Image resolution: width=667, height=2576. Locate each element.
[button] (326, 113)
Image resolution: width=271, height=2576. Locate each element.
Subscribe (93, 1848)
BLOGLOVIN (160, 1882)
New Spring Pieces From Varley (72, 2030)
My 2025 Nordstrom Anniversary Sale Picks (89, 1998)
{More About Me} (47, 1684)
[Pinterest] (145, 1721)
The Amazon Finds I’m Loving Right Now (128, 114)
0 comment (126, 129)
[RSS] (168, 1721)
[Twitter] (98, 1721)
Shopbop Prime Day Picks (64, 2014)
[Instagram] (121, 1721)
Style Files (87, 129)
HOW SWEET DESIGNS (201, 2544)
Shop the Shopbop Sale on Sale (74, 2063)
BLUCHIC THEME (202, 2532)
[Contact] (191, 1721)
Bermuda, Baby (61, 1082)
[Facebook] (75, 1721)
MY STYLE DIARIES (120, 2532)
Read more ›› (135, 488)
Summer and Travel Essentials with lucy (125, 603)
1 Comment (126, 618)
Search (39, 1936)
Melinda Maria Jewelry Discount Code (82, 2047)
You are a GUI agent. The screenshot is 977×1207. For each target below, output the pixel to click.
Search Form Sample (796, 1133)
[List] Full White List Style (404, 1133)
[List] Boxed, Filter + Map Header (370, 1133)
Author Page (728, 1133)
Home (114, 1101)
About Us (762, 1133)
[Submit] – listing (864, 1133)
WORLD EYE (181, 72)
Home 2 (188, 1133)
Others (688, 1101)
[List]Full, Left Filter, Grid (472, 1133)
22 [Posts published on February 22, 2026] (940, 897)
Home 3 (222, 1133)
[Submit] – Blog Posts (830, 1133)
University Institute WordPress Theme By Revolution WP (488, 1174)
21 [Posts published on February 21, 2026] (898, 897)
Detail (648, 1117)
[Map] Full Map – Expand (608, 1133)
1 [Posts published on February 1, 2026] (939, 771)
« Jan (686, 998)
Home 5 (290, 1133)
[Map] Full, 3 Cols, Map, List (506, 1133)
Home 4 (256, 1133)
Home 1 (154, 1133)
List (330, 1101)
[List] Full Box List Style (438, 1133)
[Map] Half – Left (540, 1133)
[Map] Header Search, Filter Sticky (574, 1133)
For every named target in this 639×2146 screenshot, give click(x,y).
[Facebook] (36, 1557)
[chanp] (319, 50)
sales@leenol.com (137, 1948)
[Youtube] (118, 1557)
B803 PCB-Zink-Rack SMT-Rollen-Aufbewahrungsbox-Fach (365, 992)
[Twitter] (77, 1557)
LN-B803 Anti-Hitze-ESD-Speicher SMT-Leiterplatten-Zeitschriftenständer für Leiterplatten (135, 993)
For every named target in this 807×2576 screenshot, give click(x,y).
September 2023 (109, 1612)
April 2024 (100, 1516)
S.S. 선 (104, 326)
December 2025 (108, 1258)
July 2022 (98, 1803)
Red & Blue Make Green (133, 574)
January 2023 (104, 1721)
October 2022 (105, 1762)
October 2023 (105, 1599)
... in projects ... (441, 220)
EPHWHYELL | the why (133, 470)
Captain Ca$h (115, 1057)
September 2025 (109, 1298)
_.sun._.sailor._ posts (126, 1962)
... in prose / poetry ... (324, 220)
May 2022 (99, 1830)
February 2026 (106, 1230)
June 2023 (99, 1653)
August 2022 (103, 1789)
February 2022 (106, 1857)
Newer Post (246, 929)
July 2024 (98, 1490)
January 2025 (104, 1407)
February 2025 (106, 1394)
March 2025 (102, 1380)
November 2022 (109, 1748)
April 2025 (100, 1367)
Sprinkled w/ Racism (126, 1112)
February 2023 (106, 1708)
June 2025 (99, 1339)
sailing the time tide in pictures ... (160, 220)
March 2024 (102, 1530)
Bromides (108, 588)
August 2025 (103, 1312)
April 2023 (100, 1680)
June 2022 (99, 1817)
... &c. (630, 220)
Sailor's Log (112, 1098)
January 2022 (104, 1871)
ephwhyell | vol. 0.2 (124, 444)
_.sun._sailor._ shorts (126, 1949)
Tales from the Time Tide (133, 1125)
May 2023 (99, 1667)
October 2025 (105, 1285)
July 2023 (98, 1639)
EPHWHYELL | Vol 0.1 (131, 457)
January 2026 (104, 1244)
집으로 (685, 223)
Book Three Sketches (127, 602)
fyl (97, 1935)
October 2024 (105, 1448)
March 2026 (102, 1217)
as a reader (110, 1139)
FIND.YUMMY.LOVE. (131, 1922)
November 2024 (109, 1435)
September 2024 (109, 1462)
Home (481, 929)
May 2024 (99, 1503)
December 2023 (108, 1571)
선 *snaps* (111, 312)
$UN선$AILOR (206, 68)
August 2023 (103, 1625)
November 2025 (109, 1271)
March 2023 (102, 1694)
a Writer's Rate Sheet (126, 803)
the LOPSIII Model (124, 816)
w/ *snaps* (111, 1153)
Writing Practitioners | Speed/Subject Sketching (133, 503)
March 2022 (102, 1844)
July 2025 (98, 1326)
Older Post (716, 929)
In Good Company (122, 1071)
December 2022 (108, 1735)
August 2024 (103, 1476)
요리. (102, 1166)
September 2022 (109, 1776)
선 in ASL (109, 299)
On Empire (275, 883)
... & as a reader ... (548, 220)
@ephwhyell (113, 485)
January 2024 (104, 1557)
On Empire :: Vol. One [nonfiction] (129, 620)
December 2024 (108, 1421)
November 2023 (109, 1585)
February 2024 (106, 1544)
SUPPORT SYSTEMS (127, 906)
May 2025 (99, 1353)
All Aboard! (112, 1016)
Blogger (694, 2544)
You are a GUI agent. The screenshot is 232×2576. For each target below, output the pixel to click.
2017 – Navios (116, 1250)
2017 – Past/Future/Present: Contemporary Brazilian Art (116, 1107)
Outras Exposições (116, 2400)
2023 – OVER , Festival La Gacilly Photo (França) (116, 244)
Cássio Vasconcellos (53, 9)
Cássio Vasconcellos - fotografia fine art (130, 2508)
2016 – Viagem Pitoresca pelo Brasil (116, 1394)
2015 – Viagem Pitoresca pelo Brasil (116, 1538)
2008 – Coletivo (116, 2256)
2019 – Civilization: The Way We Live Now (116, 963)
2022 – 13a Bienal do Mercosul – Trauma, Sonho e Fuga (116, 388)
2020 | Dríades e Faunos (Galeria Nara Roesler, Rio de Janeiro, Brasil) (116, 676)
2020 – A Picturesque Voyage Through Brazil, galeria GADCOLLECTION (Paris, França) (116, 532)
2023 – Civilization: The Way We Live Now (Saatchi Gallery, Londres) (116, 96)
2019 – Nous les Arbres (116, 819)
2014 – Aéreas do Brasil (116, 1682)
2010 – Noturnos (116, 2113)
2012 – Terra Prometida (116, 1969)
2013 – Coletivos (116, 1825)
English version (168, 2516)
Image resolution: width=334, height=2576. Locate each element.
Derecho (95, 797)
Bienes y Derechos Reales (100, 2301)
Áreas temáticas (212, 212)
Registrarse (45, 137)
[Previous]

########

## Written exercise
Could you rename "Pitoresca" to "Picturesque" in the material, from the line with "요리. (102, 1166)" to the line with "2015 – Viagem", and give only those lines back with nothing else changed?

## Exercise output
요리. (102, 1166)
September 2022 (109, 1776)
선 in ASL (109, 299)
On Empire (275, 883)
... & as a reader ... (548, 220)
@ephwhyell (113, 485)
January 2024 (104, 1557)
On Empire :: Vol. One [nonfiction] (129, 620)
December 2024 (108, 1421)
November 2023 (109, 1585)
February 2024 (106, 1544)
SUPPORT SYSTEMS (127, 906)
May 2025 (99, 1353)
All Aboard! (112, 1016)
Blogger (694, 2544)
You are a GUI agent. The screenshot is 232×2576. For each target below, output the pixel to click.
2017 – Navios (116, 1250)
2017 – Past/Future/Present: Contemporary Brazilian Art (116, 1107)
Outras Exposições (116, 2400)
2023 – OVER , Festival La Gacilly Photo (França) (116, 244)
Cássio Vasconcellos (53, 9)
Cássio Vasconcellos - fotografia fine art (130, 2508)
2016 – Viagem Picturesque pelo Brasil (116, 1394)
2015 – Viagem Picturesque pelo Brasil (116, 1538)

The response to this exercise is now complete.